Sure! So, we want to solve
\text{minimize} ~ \|Ax - b\|_2^2 + c^Tx
for several vectors b, c and fixed A. There are several ways of approaching this; the one I’ve been using is rather simple: expand out the squared norm to get a convex quadratic and minimize it appropriately, i.e., we want the minimizer of
x^T(A^TA)x - 2(A^Tb - c)^Tx,
which is minimized at
x^\star = (A^TA)^{-1}(A^Tb - c),
assuming that A is full column rank (which I enforce). In that case, computing and caching the Cholesky factorization of A^TA lets us solve the problem repeatedly at a relatively modest computational cost (in an inner loop), especially considering that A is quite sparse. Simple code to do this is
using SuiteSparse
A = ...
max_iter = 1000
A_fact = cholesky(A' * A)
for i=1:max_iter
b, c = ...
x_sol = A_fact \ (A' * b - c)
# Do something with x_sol
end
Of course, computing A' * A
is somewhat expensive (even though it’s only done once, but these are somewhat large matrices) and likely destroys some of the useful sparsity patterns available in A. On the other hand, if we could compute the factorization of A' * A
in a way that exploits its sparsity already (e.g., via COLAMD
) and doesn’t require constructing the Gram matrix, that would be ideal (and we would simply replace A_fact
with whatever the new factorization is). Several papers (as in here, section 3.2) indicate that CHOLMOD
has this capability and I was wondering if it was exposed within the SuiteSparse bindings for Julia.
@stevengj instead suggested that I compute the sparse QR factorization of A and use that in order to solve the least squares problem. There are two ways of going about that, one is given by @jlchan (which would be to use the fact that R^TR = A^TA) and solve the problem based on that idea. A second possibility (the one suggested by @stevengj) is to use the QR factorization of A directly in order to solve two problems: one which is a least-norm problem for finding a solution to A^Td + c = 0, and one for finding a solution to the (equivalent) least squares problem, \min \|Ax - (b + d)\|_2^2.

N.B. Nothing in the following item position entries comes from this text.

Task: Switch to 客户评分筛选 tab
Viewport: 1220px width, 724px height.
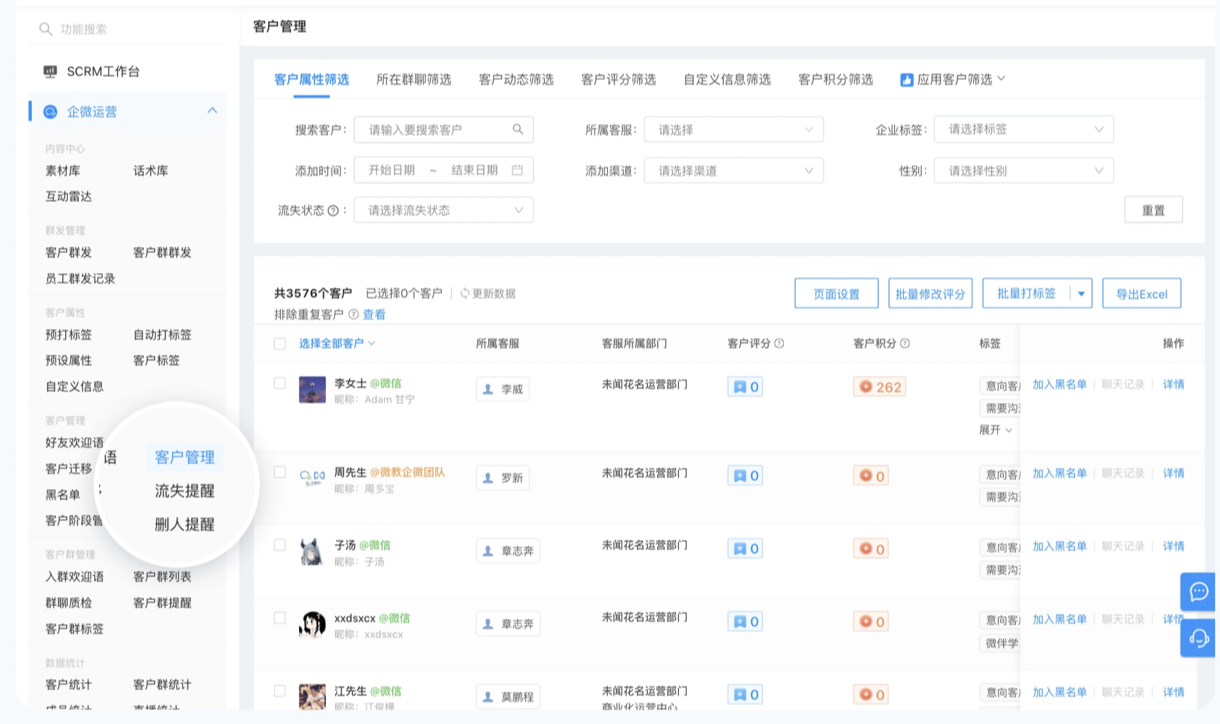Action: [x=618, y=79]
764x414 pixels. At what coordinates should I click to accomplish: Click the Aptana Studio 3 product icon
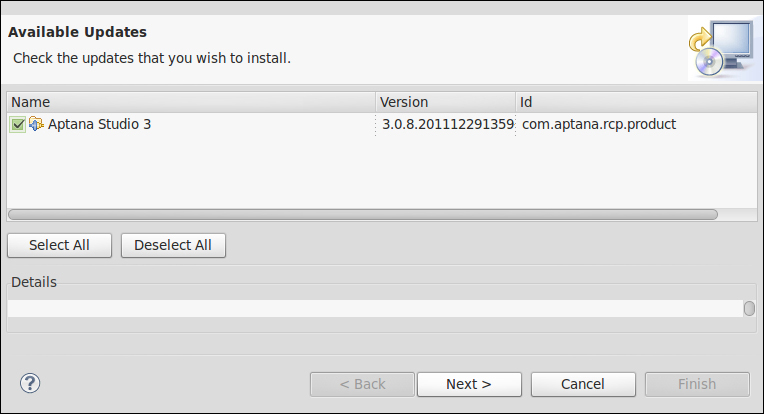[36, 124]
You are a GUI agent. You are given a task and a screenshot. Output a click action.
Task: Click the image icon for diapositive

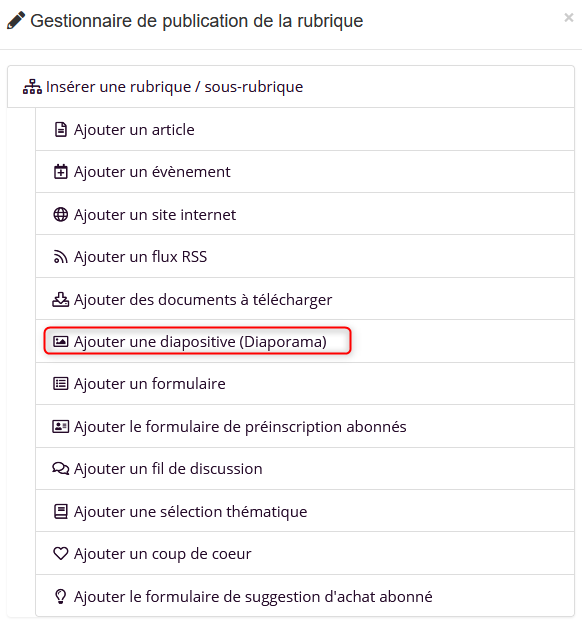coord(61,342)
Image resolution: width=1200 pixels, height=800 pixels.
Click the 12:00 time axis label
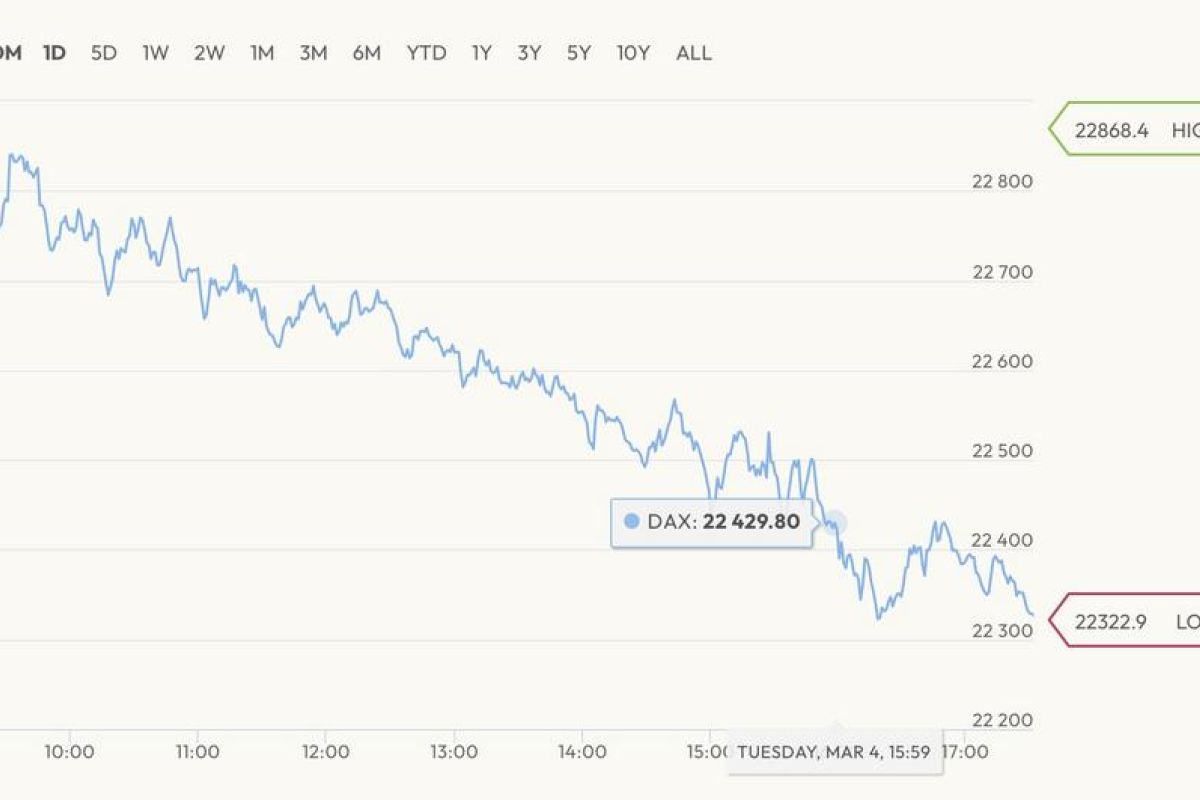click(325, 751)
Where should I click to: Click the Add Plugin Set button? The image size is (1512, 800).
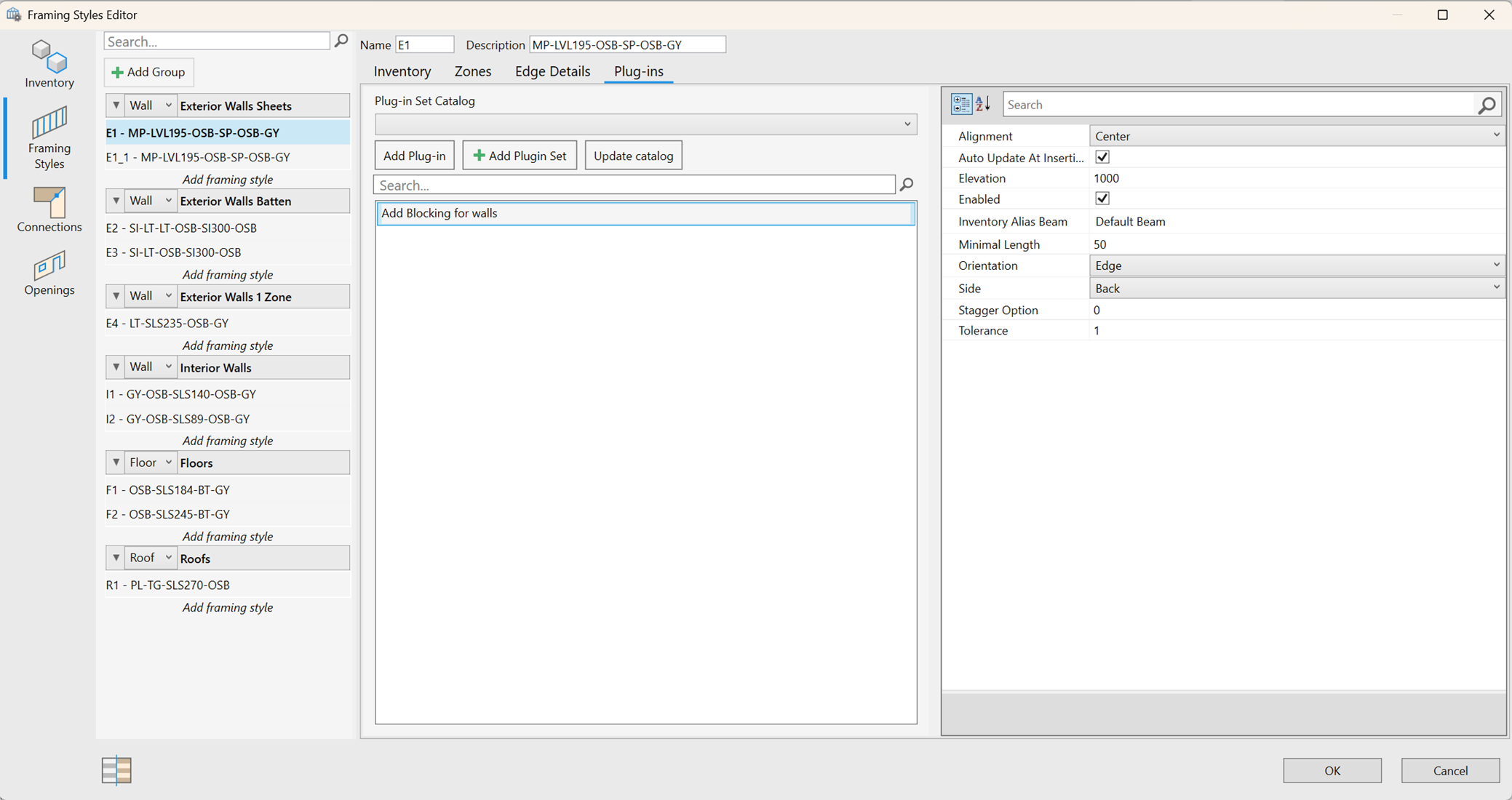tap(520, 156)
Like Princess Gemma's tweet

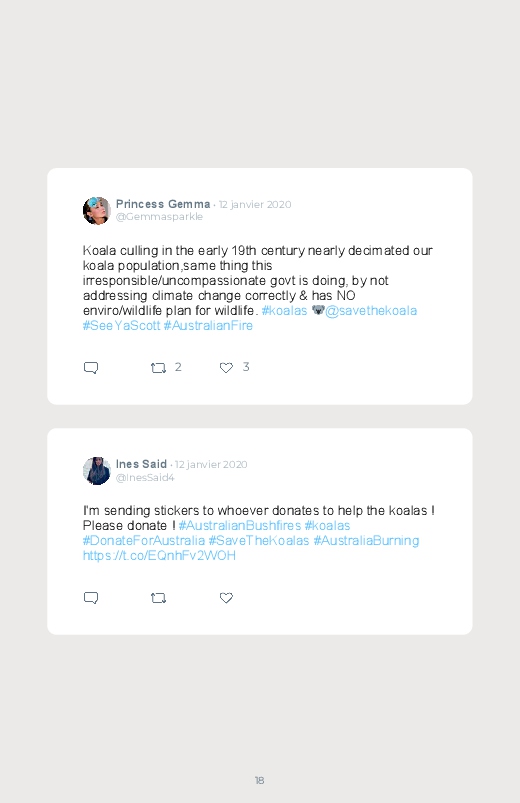(226, 368)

Because the matrices are sparse and the procedures are somewhat different, it is unclear which of the two (three?) approaches will be faster. (There are tradeoffs between the matrix fill in with each of the possible factorizations, which could heavily change the performance of the back solves.) As far as I know, Cholesky has fairly small fill-in and good performance even when solving normal-type equations (when compared to QR), so I’m biased towards using that (for example) but, really, we won’t know unless we try this out, as all of this is heavily dependent on the sparsity pattern, among many other things.